Java String Memory Performance Improvement for Text File Parser

Question

I'm trying to optimize my memory usage when dealing with many (millions) of strings. I have a file of ~1.5 million lines that I'm reading through that contains decimal numbers in columns. For example, a file may look like

16916576.643 4 -12312674.246 4        39.785 4  16916584.123 3  -5937726.325 3
    36.794 3
16399226.418 6  -4129008.232 6        43.280 6  16399225.374 4  -1891751.787 4
    39.885 4
12415561.671 9 -33057782.339 9        52.412 9  12415567.518 8 -25595925.487 8
    49.950 8
15523362.628 5 -12597312.619 5        40.579 5  15523369.553 5  -9739990.371 5
    42.003 5
12369614.129 8 -28797729.913 8        50.068 8         0.000           0.000  
     0.000  
....

Currently I'm using String.split("\\s+") to separate these numbers, then calling Double.parseDouble() on each one of the parts of the String[], which looks something like:

String[] data = line.split("\\s+");
double firstValue = Double.parseDouble(data[0]);
double secondValue = Double.parseDouble(data[1]);
double thirdValue = Double.parseDouble(data[2]);

This ends up creating a lot of String objects. I also may have whitespace at the beginning or end of the line so I have to call trim() on the line before I split it, which also creates another String object. The garbage collector disposes of these String objects, which results in slowdowns. Are there more memory efficient constructs in Java to do this? I was thinking about using a char[] instead of a String but I'm not sure whether there would be a substantial improvement from that.

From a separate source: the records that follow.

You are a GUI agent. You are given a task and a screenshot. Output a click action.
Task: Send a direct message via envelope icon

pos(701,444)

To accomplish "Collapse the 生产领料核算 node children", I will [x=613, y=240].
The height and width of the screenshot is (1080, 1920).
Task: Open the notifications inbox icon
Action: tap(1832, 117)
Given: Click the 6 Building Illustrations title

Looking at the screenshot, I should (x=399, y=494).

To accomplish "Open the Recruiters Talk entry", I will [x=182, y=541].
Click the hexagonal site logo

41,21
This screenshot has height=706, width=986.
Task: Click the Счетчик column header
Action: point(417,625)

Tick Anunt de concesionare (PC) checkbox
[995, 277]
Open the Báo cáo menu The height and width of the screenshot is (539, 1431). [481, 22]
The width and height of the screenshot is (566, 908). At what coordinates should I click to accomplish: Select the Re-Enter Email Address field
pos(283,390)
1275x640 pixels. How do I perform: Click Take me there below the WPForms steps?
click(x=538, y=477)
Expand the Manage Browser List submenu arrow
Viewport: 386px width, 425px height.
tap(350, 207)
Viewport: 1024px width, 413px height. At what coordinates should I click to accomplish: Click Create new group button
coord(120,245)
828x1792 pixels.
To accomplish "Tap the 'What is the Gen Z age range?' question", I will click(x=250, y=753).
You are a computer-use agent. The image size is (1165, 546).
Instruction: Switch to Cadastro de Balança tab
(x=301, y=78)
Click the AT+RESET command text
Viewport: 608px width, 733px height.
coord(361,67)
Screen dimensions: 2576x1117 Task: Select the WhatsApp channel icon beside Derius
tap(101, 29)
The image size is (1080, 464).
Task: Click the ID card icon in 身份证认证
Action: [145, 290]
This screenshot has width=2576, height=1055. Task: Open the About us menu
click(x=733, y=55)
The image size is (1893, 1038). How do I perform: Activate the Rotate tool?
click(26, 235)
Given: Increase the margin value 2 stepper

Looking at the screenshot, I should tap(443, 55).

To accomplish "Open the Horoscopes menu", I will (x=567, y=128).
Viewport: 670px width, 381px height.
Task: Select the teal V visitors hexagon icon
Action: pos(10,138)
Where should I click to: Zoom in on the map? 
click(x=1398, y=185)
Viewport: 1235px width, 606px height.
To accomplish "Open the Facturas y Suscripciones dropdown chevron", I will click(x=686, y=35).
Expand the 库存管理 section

What kind of problems are you encountering with the current implementation? — biziclop, Jul 23 '15 at 15:23
Are you reading the entire file into memory? You should read one line at a time, parse it, and write it to a database. — Sualeh Fatehi, Jul 23 '15 at 15:25
@SualehFatehi no I'm storing the whole file in memory. I'm reading line-by-line and parsing. — David M, Jul 23 '15 at 15:27
@biziclop it's using 100MB of RAM to parse and it's creating about 700,000 `String` objects — David M, Jul 23 '15 at 15:28
@DavidM You could consider reading the file using BufferedReader. It wont load the entire file at once, but reads it line by line. Would this be a problem in the application? — Some guy, Jul 23 '15 at 15:29
@Raedwald yes but the garbage collector is called a lot which results in slowdowns. This is on Android so creating that many objects fills the heap space I'm given, gc gets called, fills heap space, gets gc, ... — David M, Jul 23 '15 at 15:32
@MarkW as my last comment, it's filling the available heap space on Android multiple times. That's the main concern — David M, Jul 23 '15 at 15:33
@DavidM Okay, so the problem is the GC slowdown. Now we're getting somewhere. :) — biziclop, Jul 23 '15 at 15:33
If youre concerned about the GC time, you can tweak the GC cpu time ratio using JVM args. You can also consider using a StringBuffer instead of the strings, which I believe is backed by a character array, and would be more memory efficient. — Mark W, Jul 23 '15 at 15:35
but Double.parseDouble() requires a String param, therefore when not using Strings you would have to implement this for yourself. — wero, Jul 23 '15 at 15:38
If very hard pressed, I'd probably implement a character-by-character parser, which does the double parsing in one step. If you know you're going to have base 10 numbers and no scientific notation, it is relatively simple. But I'd try to reduce other overhead first, there's no need for the `trim()` for example. — biziclop, Jul 23 '15 at 15:40
@biziclop I just ran DDMS to get a traceview. `parseDouble` is taking 38% of total execution time and `split` takes 15% of my execution time. Those are my biggest chunks — David M, Jul 23 '15 at 15:46
You could have one character array and then just reuse it. I'm not quite getting the file format as there are some integers too. — Bubletan, Jul 23 '15 at 15:46
@DavidM I also wanted to say that, depending on how exactly you are doing this, and user requirements... it might be more beneficial to offload this work as an async operation, and throttle it back to keep GC overhead lower. that coupled with a more aggressive GC strategy (set via the JVM args) may have the desired effect, if you fail to find any better solutions. — Mark W, Jul 23 '15 at 15:48
@MarkW I'm doing all this processing then displaying a plot to the user so they're waiting at essentially a loading screen until it finishes parsing everything. — David M, Jul 23 '15 at 15:49

OldCurmudgeon · Accepted Answer · 2015-07-24T08:26:59.047

If you are really certain that this is a severe bottleneck you could always parse your string directly into Doubles.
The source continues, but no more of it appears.